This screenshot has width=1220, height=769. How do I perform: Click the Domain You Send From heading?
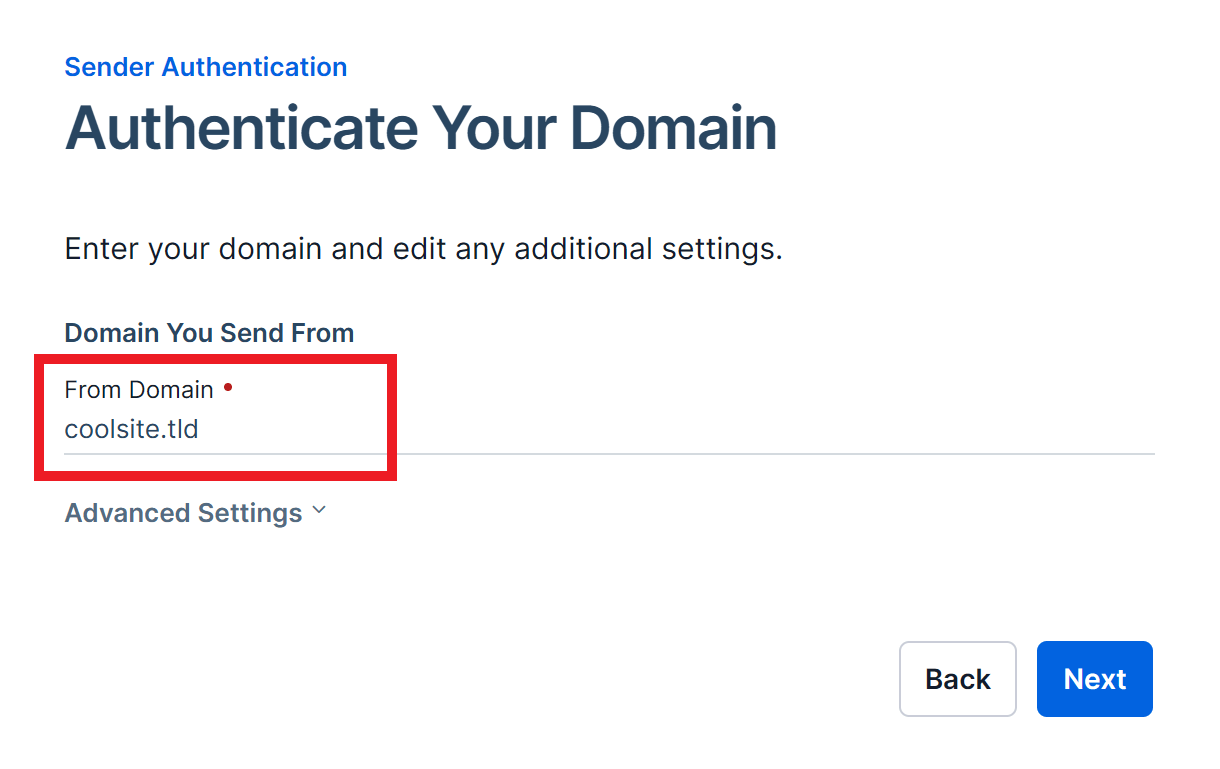click(x=208, y=332)
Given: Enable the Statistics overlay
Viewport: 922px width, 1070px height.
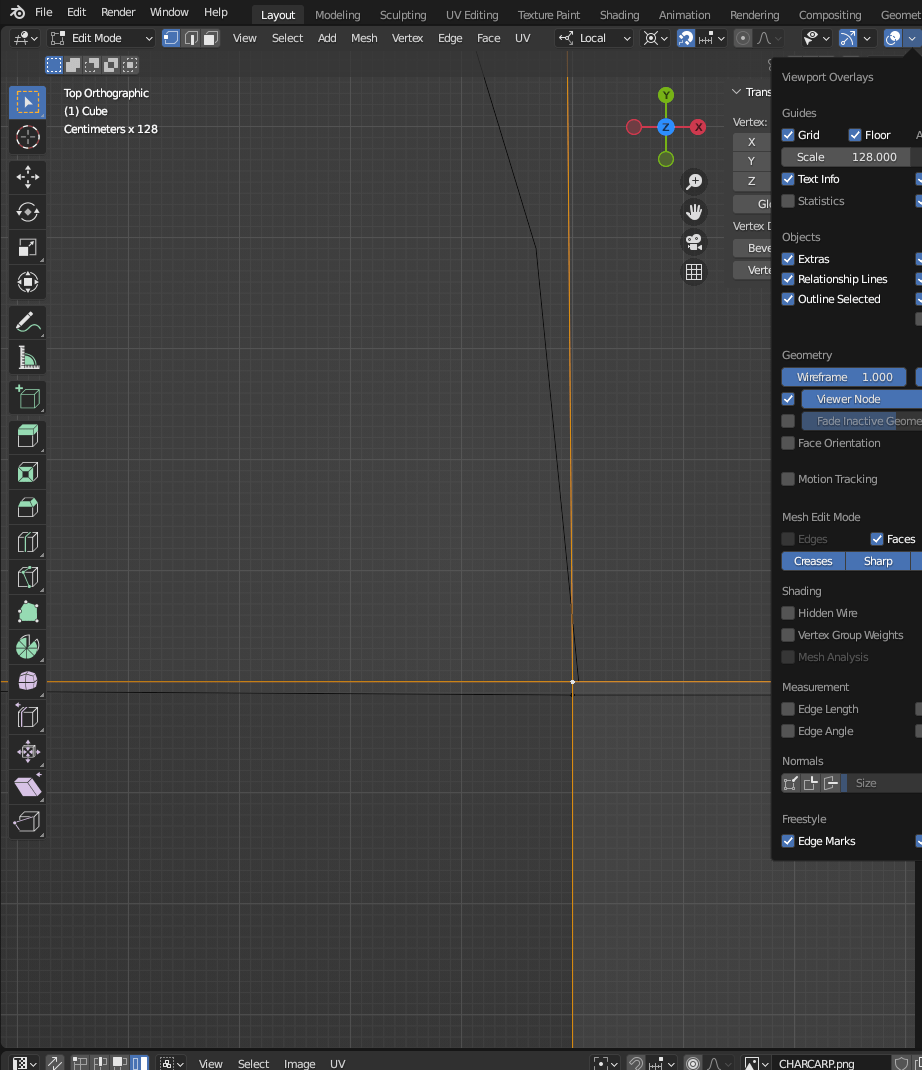Looking at the screenshot, I should point(788,200).
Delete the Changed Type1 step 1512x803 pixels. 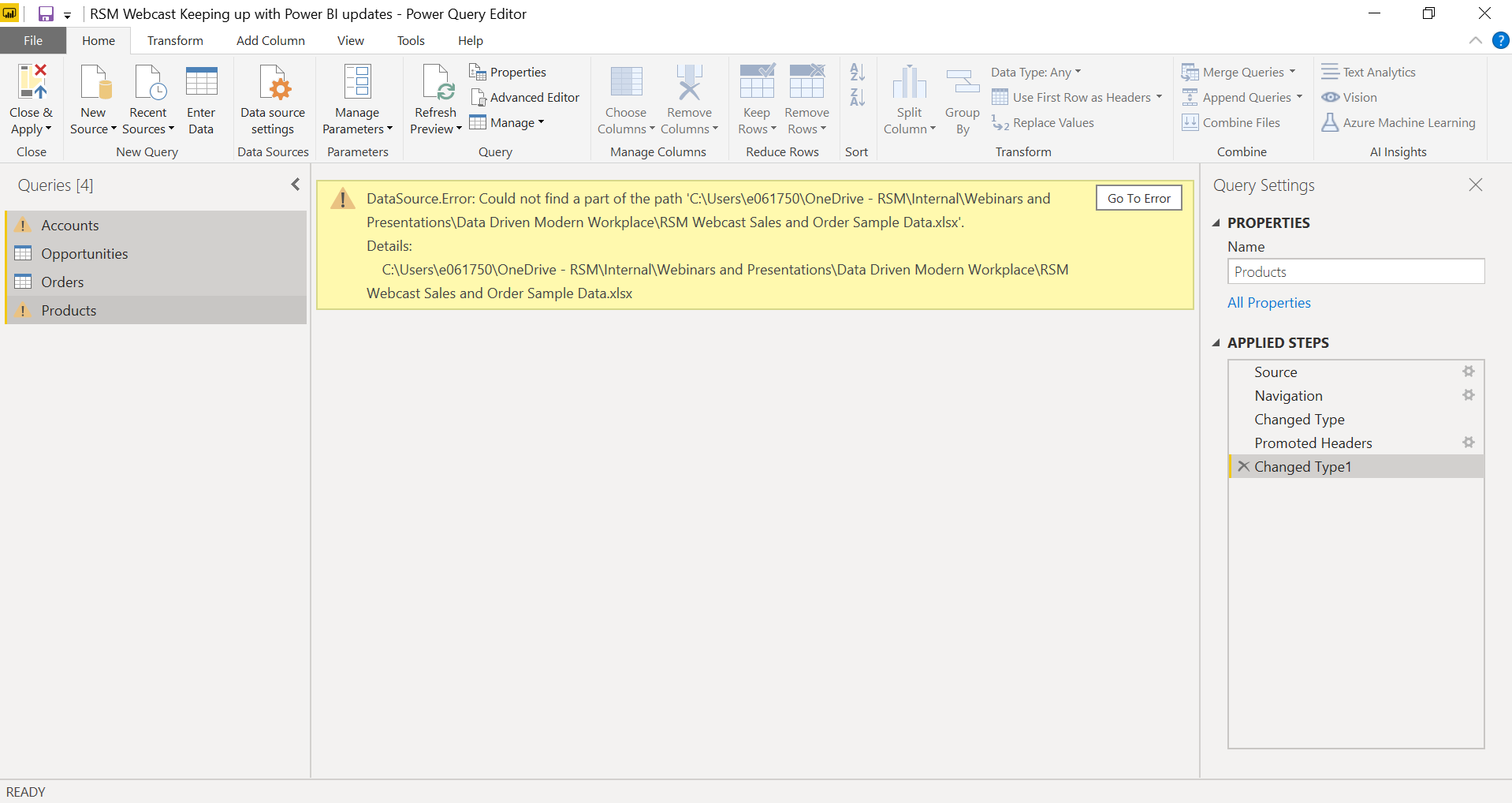pyautogui.click(x=1243, y=466)
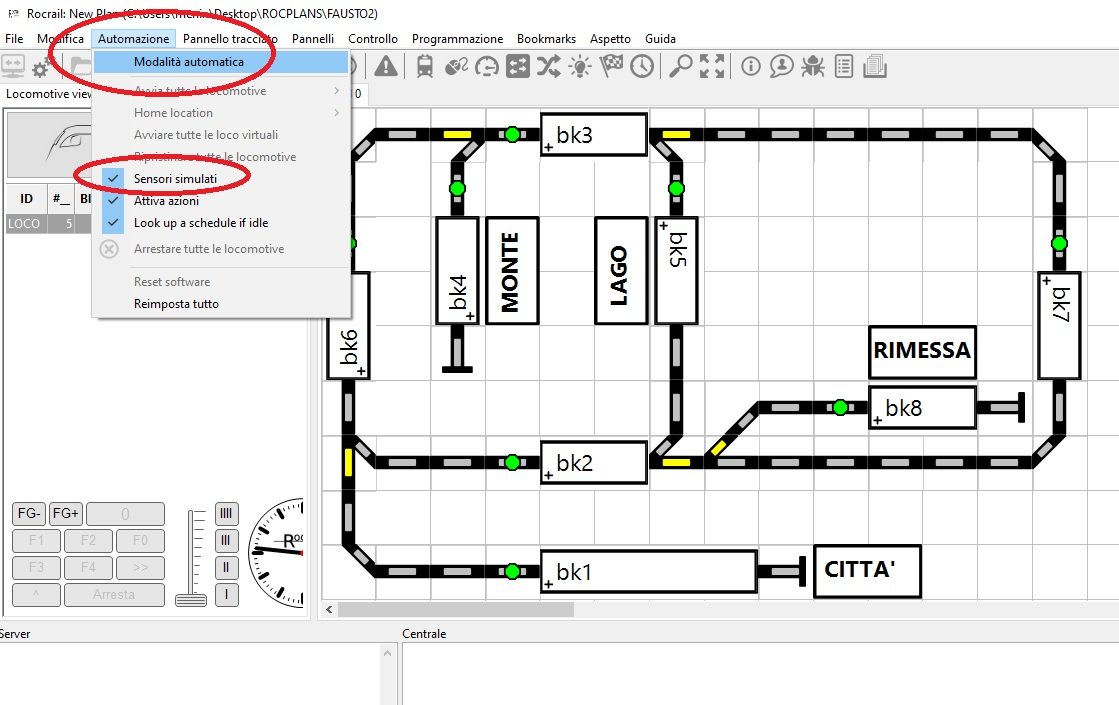Toggle the Sensori simulati option
Screen dimensions: 1119x705
175,178
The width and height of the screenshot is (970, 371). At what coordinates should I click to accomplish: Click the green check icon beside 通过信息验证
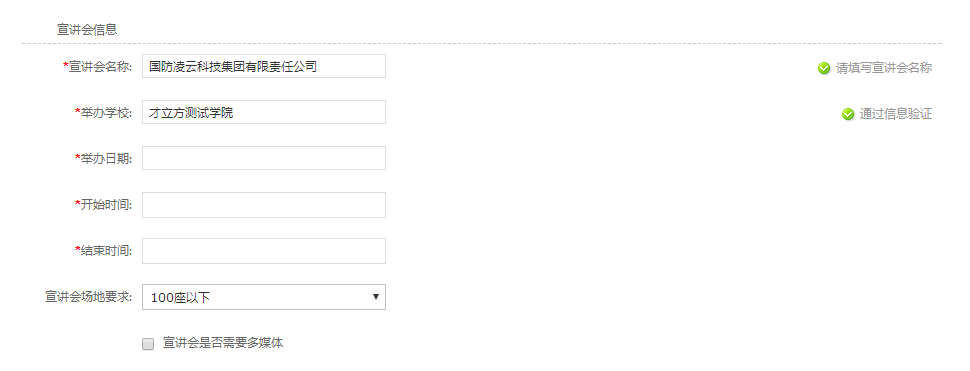pos(848,114)
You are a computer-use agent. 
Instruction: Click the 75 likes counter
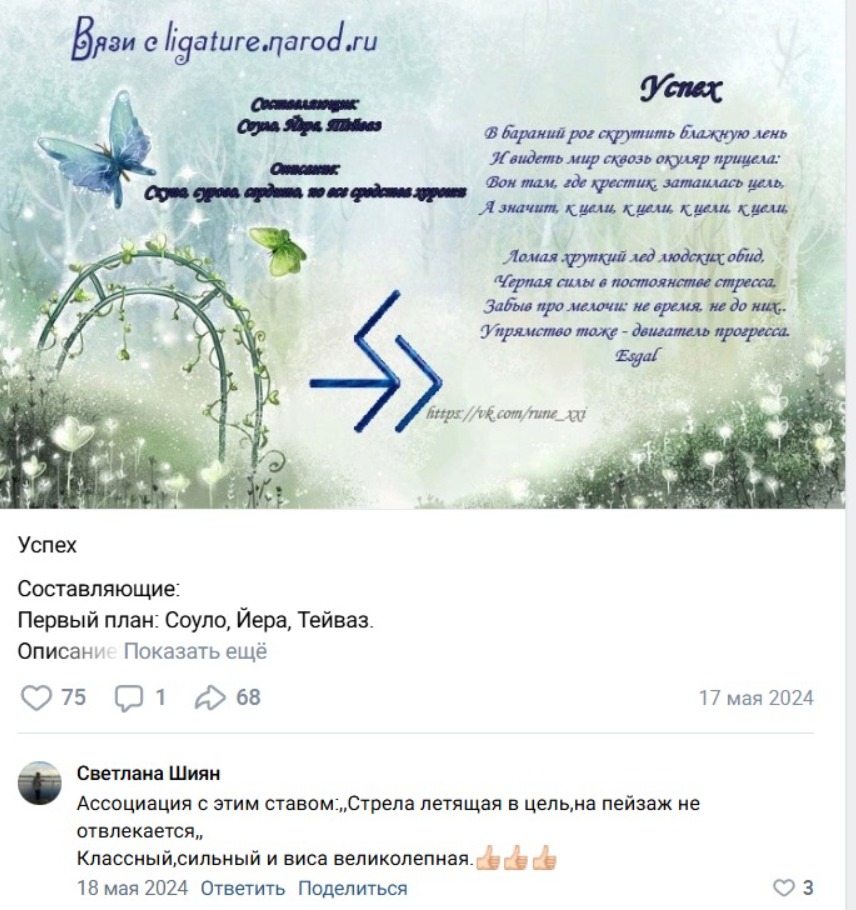[x=74, y=697]
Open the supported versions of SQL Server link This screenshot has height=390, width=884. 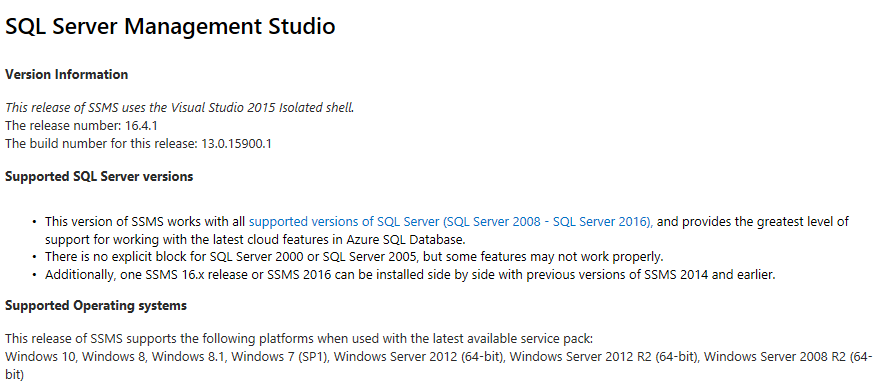tap(451, 221)
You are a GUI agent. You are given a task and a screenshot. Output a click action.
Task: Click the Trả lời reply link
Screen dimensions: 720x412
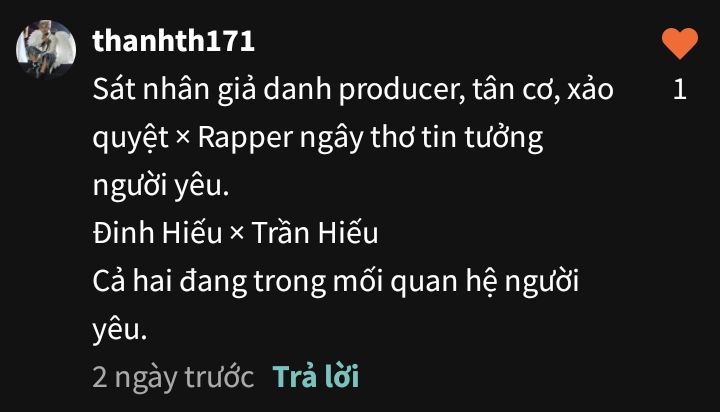click(x=315, y=377)
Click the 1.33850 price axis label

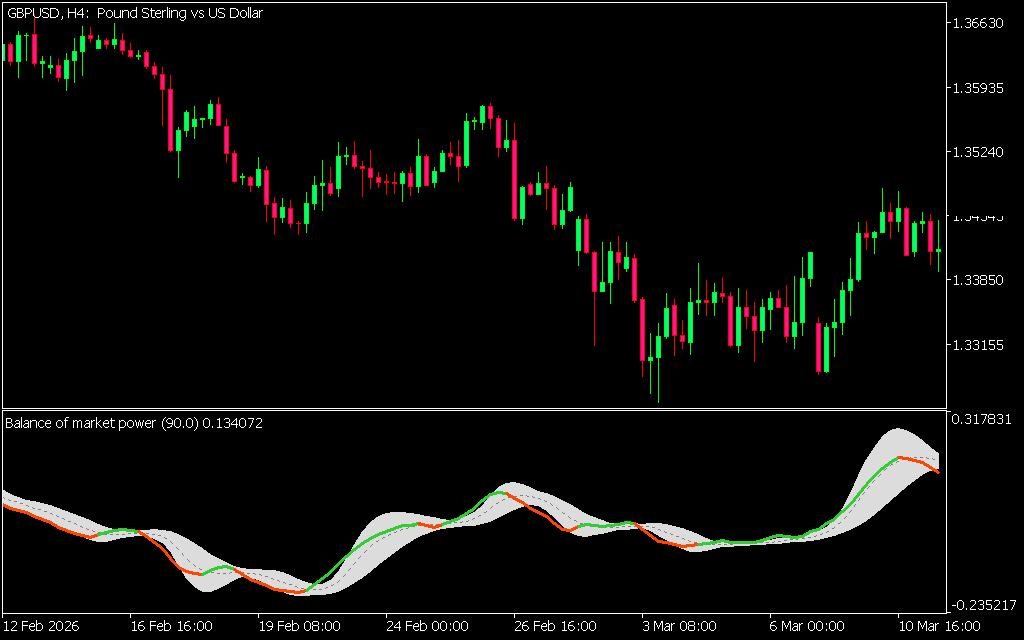(x=980, y=281)
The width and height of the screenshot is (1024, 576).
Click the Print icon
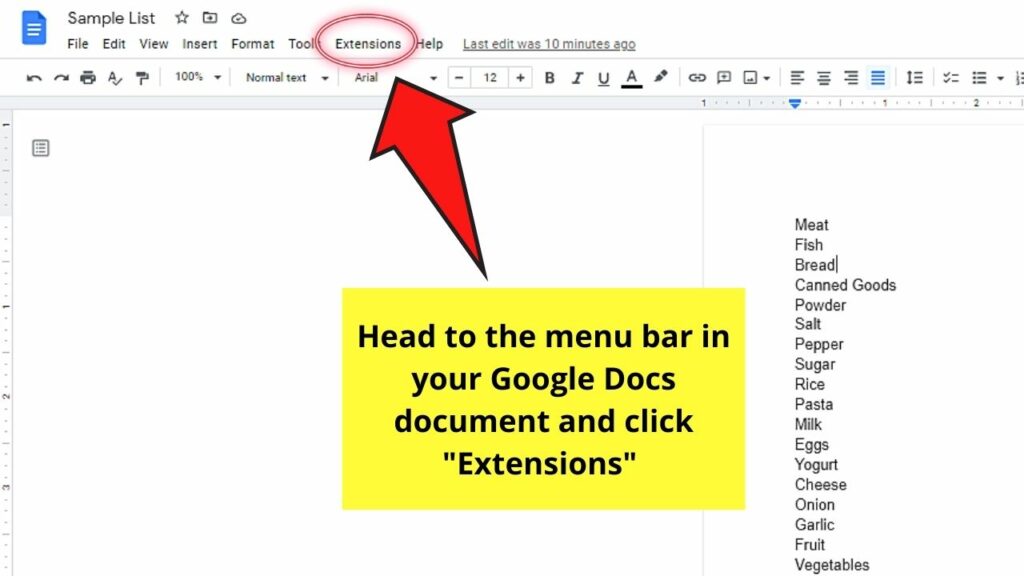(86, 77)
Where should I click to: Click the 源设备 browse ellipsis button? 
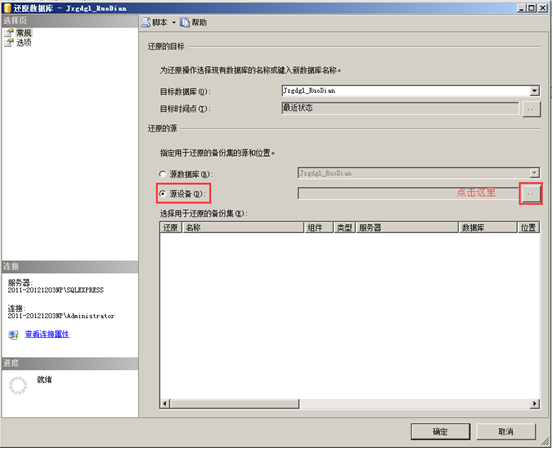(x=530, y=194)
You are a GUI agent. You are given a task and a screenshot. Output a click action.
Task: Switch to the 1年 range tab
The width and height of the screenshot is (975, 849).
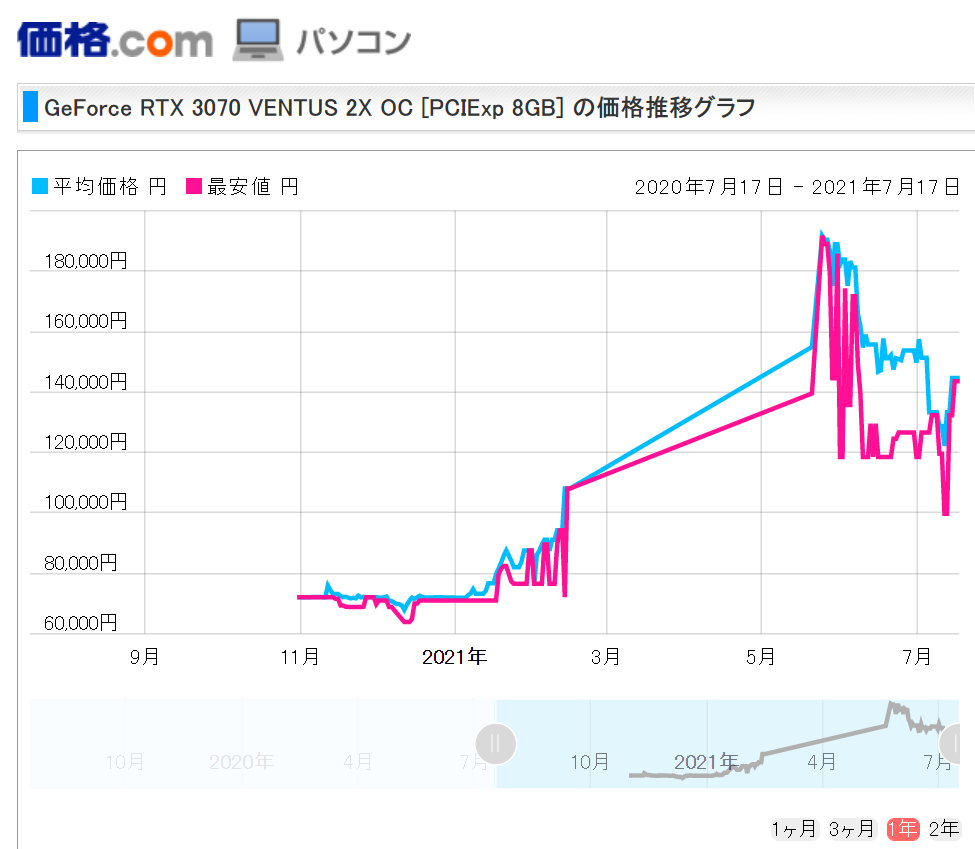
• • •
ASSIGNMENT: From the listing above, restate verbatim the lines running from the one with "Click the Print icon" through the one with "Task: Switch to the 1年 range tab", inclusive, but not the pictures.

SOLVED EXERCISE:
Click the Print icon
(86, 77)
Where should I click to: Click the 源设备 browse ellipsis button? 
(x=530, y=194)
You are a GUI agent. You are given a task and a screenshot. Output a click action.
Task: Switch to the 1年 range tab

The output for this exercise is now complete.